İkinci kaynak ise devletin, sarayın tarihçilerinin resmî ideolojik çizgisidir. Çelebi Mehmet, İbni Arabşah, Aşıkpaşazade ve II. Beyazıt’ın Heşt Behişt’i yazdırdığı İdris-i Bitlisi, Nesri, Oruç Bey gibi vakanüvisler ya da tezkireciler, tarih yazıcılarıdır[5]. Bunlar Şeyh Bedreddin’i devlete başkaldırdığı gibi miri rejimi[6] ortadan kaldırıp toprakları baldırı çıplaklara dağıttığı için suçlarlar, hatta köylülerin kendi bölgelerini ortak bir şekilde yönetimini sağladığı için devlet nezdinde zinhar suçludur, derler.[7] Allah’ın yeryüzündeki temsilcisi padişaha isyan etmenin Allah’a isyan etmek olduğunu iddia ederler. Bedreddin’i, Hıristiyan ve Yahudileri şeriata göre davranıp, kâfir sayıp, aşağılamak yerine, onlara saygı duyduğu, eşit insan saydığı için zındık ilan ederler.

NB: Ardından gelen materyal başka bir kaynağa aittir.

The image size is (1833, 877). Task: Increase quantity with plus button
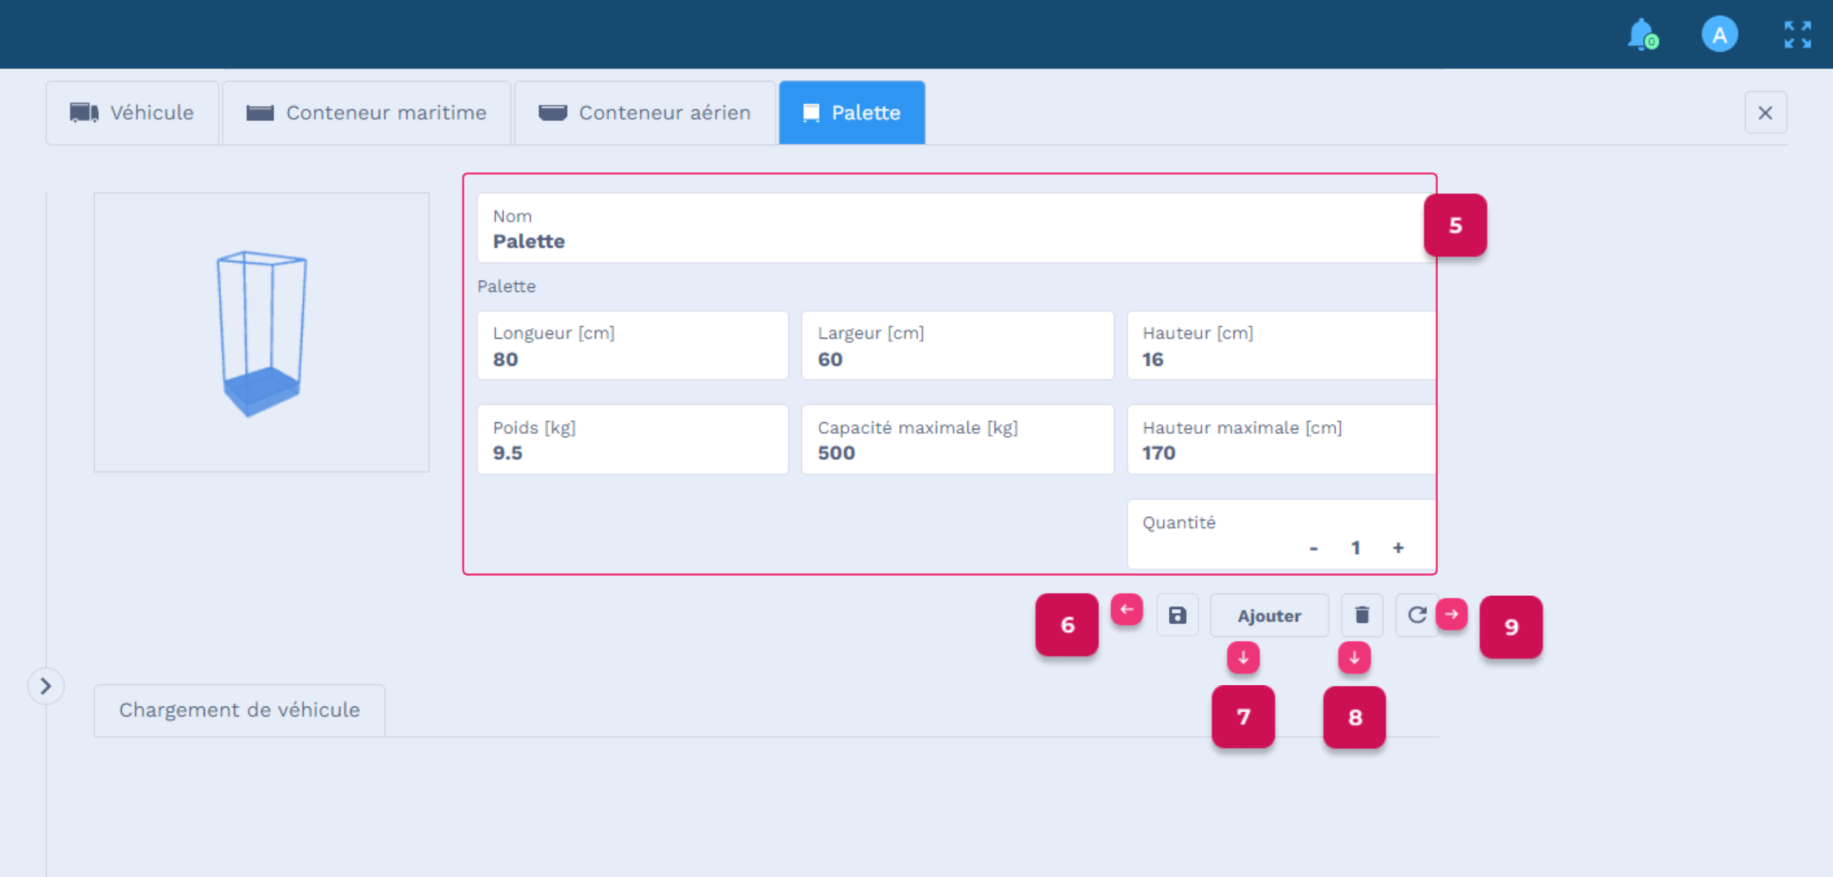click(1398, 548)
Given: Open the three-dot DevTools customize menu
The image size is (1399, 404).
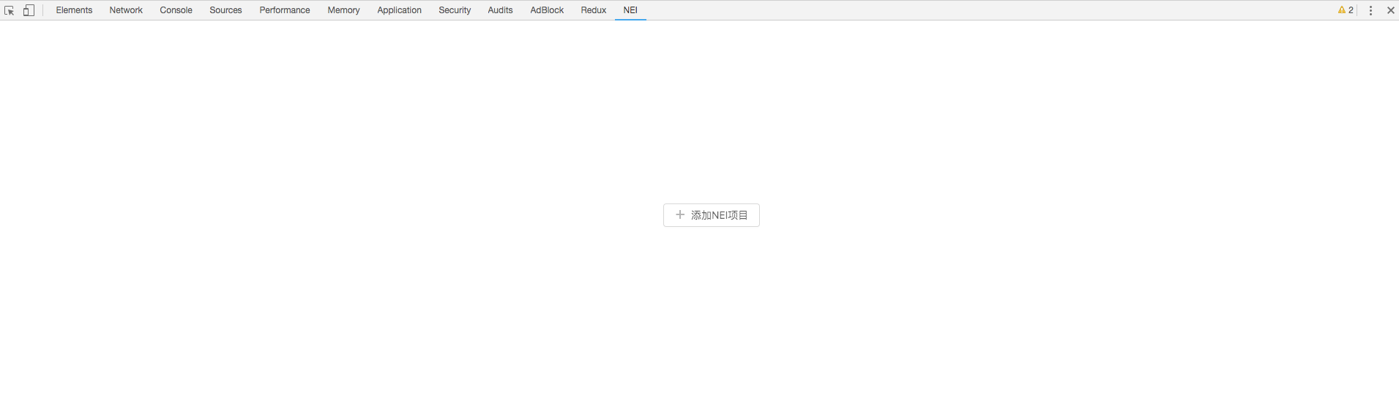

Üçüncü arayış ise bilimsel olanıdır. Gerçeğin balçıkla sıvanamayacağını gösterenlerdir. Cenevizli Dukas’ın Börklüce Mustafa’yı anlattığı gibi. Ki Nazım bu anlatıdan etkilenerek Bursa Hapishanede Şeyh Bedreddin Destanını yazmıştır.

Kim ne derse desin Bedreddin İsyanı, insanlığın isyan, kıyam ve devrim tarihindeki yerini çoktan almıştır. Onun üstünü örtmeye kimsenin gücü yetmemiştir. Durduğu yerde parlamaya devam ediyor. Artık güneşin balçıkla sıvanamayacağı bir çağdayız çünkü.

               7.ETKİLENDİĞİ KAYNAK(LAR)

Bedreddin’in en çok etkilendiği üç şahsiyet, 1) Hallacı Mansur geleneğinin temsilcisi Hüseyin Ahlati, 2) İslam tasavvufçusu İbn-i Arabi, İbn-i Haldun ve 3) Hurufiliğin kurucusu Fazlullah’dır. Bunların harmanında bir çeşit tasavvuf geliştirir. Hüseyin Ahlati Şeyhidir. Şeyhi Ekber (Büyük Şeyh) Muhittin Arabiye bağlı olduğu bilinmektedir. Sık sık Arabi’nın ünlü eseri Füsusü’l Hikem’den söz etmesi, Şeyh-i Ekberi saygıyla anması tasavvufa aşina olduğunu kanıtlar.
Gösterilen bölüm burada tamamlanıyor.